ジュピターズ・ムーン (2017):映画短評
ジュピターズ・ムーン (2017)ライター3人の平均評価: 3.7
ヨーロッパの苦悩を解き放つ、詩的な空中浮遊に魅せられて。
本作の演出やフィルム撮影の質感は、もっと評価されなければいけない。シリア難民の青年がハンガリー国境警備隊の銃弾に倒れるが、直後に浮遊能力を身に付ける。彼を利用し金儲けを企む医師との逃走劇がメインだが、その存在の神秘性をめぐり、苦悩するヨーロッパの混沌が詩的に活写される。浮遊の奇跡は、クレーンや特殊なカメラリグ、ワイヤーを駆使して俳優の身体やカメラそのものを吊り上げ、ワンカットで撮影。『恋愛準決勝戦』由来のセットとカメラが大回転するアナログ特撮も効果的だ。移動撮影やカーチェイスの迫真性も素晴らしい。人間が浮く感覚を抒情的に体感させ、失われたはずの難民の魂が問いかける社会派SFの傑作である。

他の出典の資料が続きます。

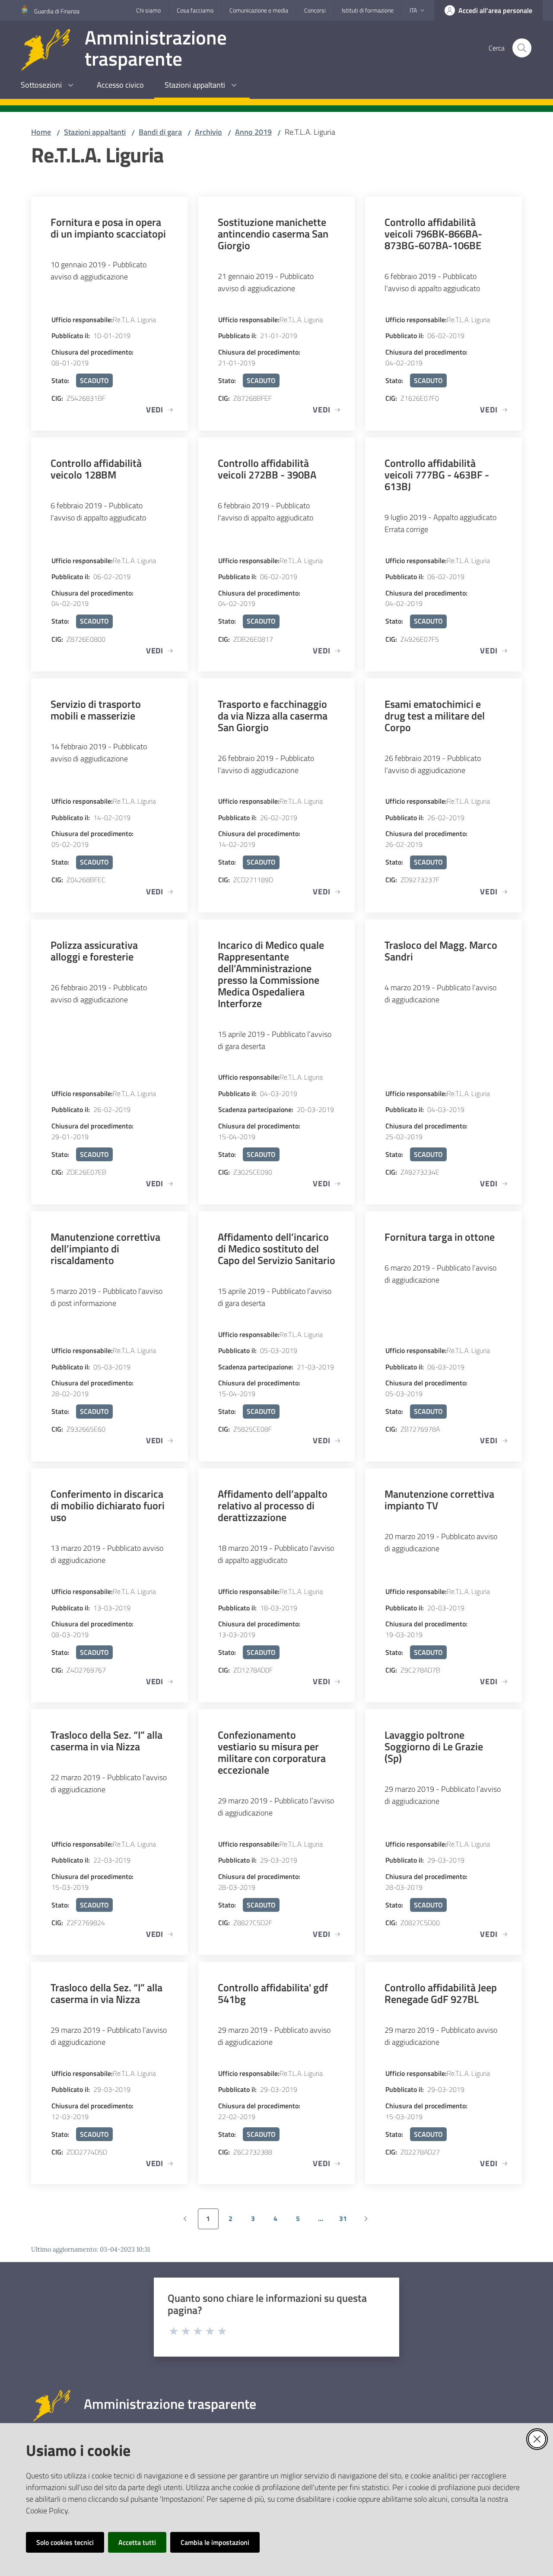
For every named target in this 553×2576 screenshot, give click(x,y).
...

理解しがたい異質な相手や物事に対して、あなたならどうするか?
シリアから大量の難民が押し寄せるハンガリーで、国境警備隊に銃で撃たれた難民の少年が、空中を浮遊する不思議な力を身に付けてしまうというお話。で、それを利用して金稼ぎしようと考えたドクターが、やがて少年を守るために逃避行を繰り広げることとなる。
難民問題を通して現代の疲弊したヨーロッパの姿を捉えた作品だが、いわゆる社会派映画ともちょっと違う。少年の浮遊能力は宗教的な奇跡であると同時に、いわば自由の象徴でもあり、それゆえに人々は畏敬の念をもって空を見上げ、体制側はそれを危険視して捕らえようとする。にわかに理解できない異質な相手や物事を前にして、あなたならどうするか。そこが本作の核心だろう。
この浮遊感覚は、体験する価値がある
少年が空中に浮遊するとき、その感覚を体感させてくれる。しかもこの浮遊感は、斬新だ。身体が空中を移動する映画は数多いが、本作は周囲の重力を操ることで浮力を得るという設定で、さらに本人がまだ能力の使い方を手探りしている状態なので、空を飛ぶというより、水の中を手探りで泳ぐような感覚。重力の作用する方向が変化していくので、どちらが天でどちらが地なのか、判別がつかなくなる。こうした浮遊シーンが何度もあり、この感覚を体験するだけでも見る価値がある。木星の衛星、エウロパ=ヨーロッパを意味するタイトルで、移民の少年を描く寓話的物語だが、この浮遊感覚は、意識よりも深い部分に働きかけてくる。